(Stored entries)
☆ ☆ ☆ ☆
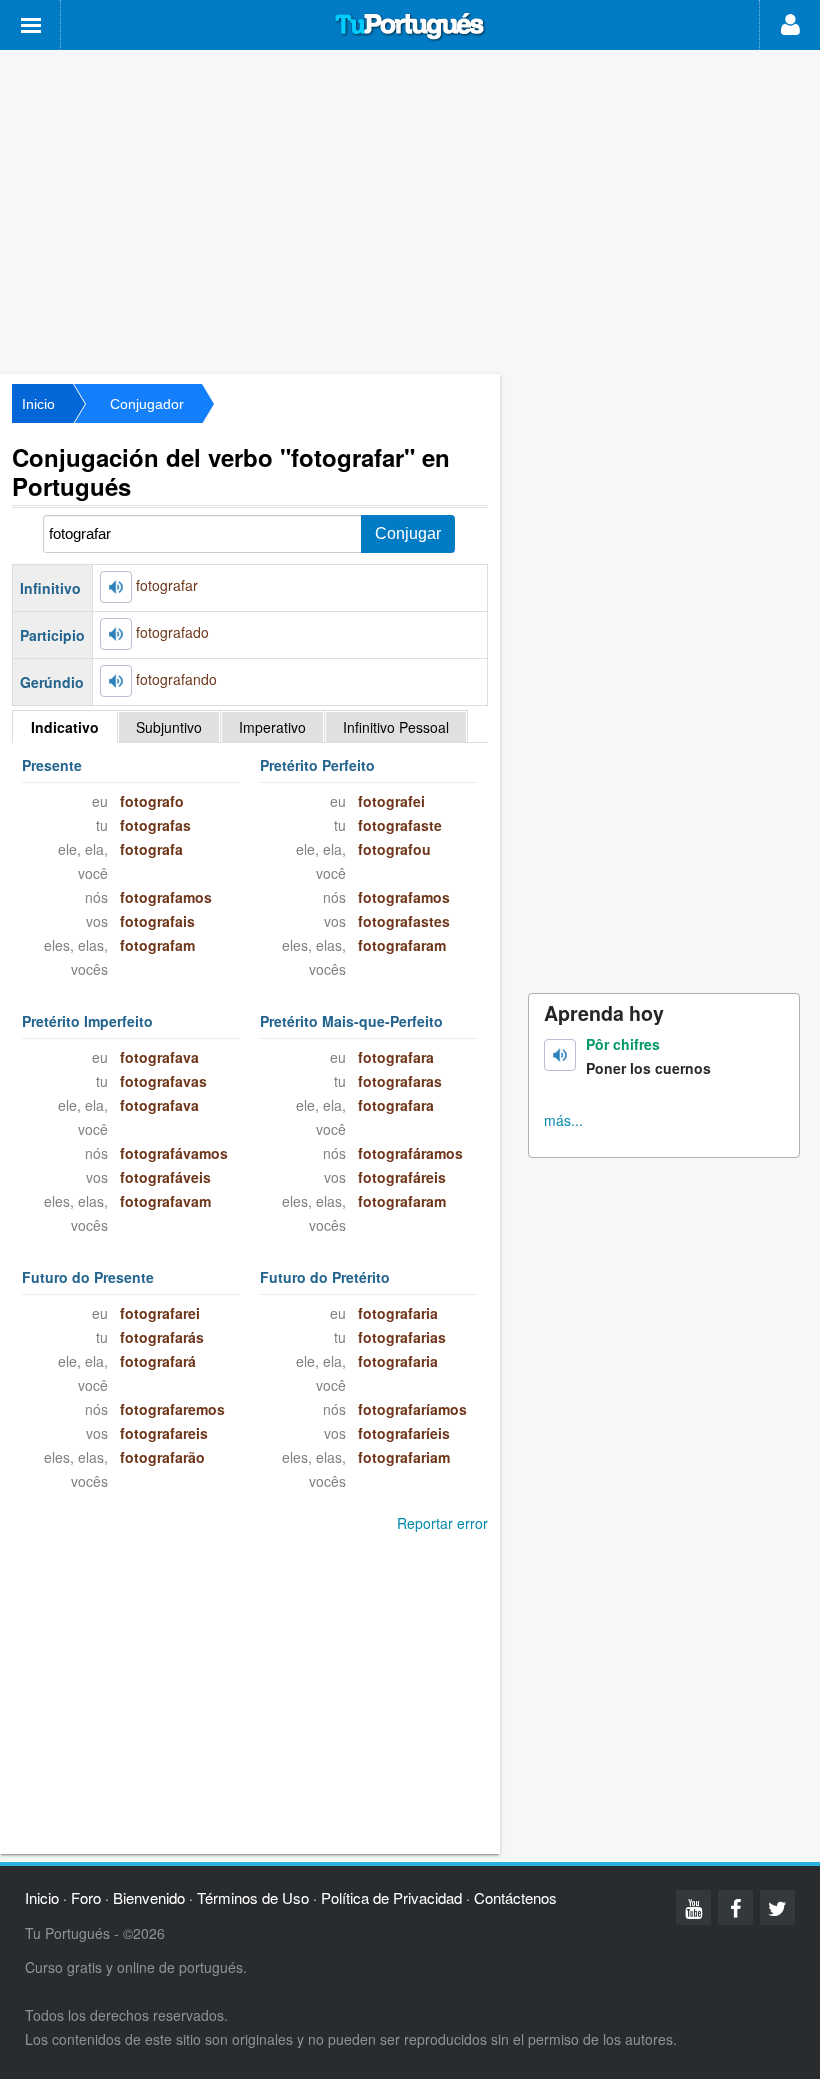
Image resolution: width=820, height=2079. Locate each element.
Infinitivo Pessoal (396, 727)
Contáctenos (515, 1897)
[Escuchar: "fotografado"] (116, 634)
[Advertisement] (410, 210)
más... (563, 1120)
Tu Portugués (410, 27)
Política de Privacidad (391, 1897)
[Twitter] (777, 1907)
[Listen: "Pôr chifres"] (560, 1055)
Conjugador (147, 404)
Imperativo (272, 727)
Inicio (38, 404)
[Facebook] (735, 1907)
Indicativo (65, 727)
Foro (86, 1897)
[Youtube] (693, 1907)
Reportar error (442, 1523)
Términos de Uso (253, 1897)
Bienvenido (149, 1897)
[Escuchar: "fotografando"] (116, 681)
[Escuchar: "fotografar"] (116, 587)
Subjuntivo (169, 727)
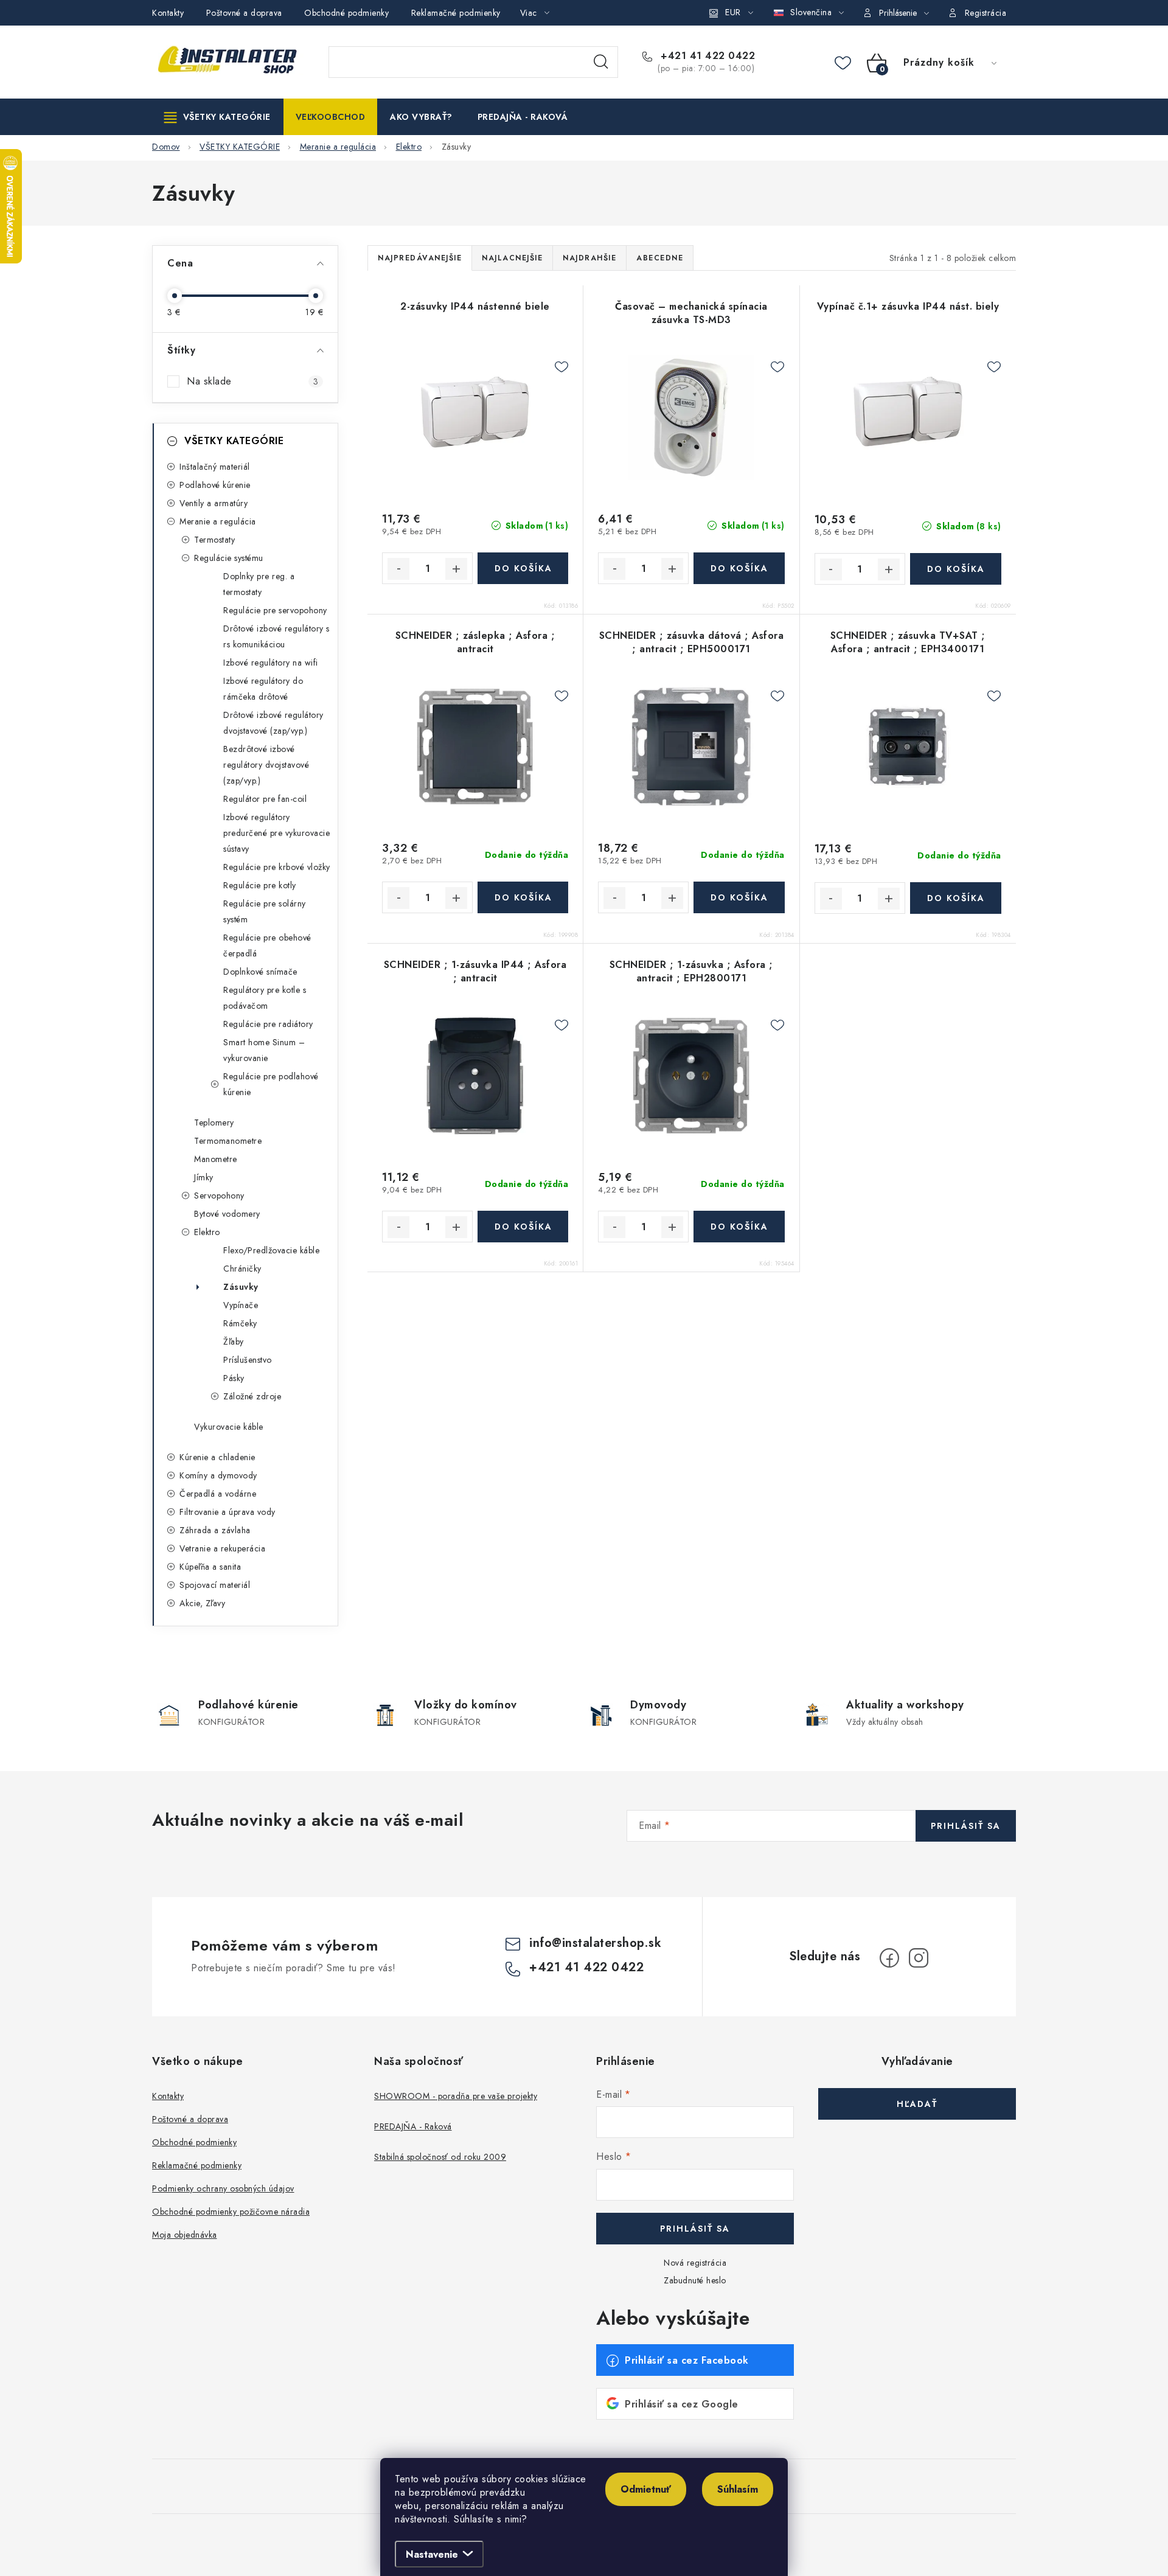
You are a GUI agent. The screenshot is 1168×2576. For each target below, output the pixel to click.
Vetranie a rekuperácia (222, 1548)
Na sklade (252, 381)
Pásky (234, 1378)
☆ ☆ ☆ ☆
> **What to produce**
All records must be output exactly as they are, except for the pictures, which are left out.

> **Response**
Image resolution: width=820, height=2079. Locate each element.
Infinitivo Pessoal (396, 727)
Contáctenos (515, 1897)
[Escuchar: "fotografado"] (116, 634)
[Advertisement] (410, 210)
más... (563, 1120)
Tu Portugués (410, 27)
Política de Privacidad (391, 1897)
[Twitter] (777, 1907)
[Listen: "Pôr chifres"] (560, 1055)
Conjugador (147, 404)
Imperativo (272, 727)
Inicio (38, 404)
[Facebook] (735, 1907)
Indicativo (65, 727)
Foro (86, 1897)
[Youtube] (693, 1907)
Reportar error (442, 1523)
Términos de Uso (253, 1897)
Bienvenido (149, 1897)
[Escuchar: "fotografando"] (116, 681)
[Escuchar: "fotografar"] (116, 587)
Subjuntivo (169, 727)
You are a GUI agent. The screenshot is 1168×2576. For each target below, output the pixel to click.
Vetranie a rekuperácia (222, 1548)
Na sklade (252, 381)
Pásky (234, 1378)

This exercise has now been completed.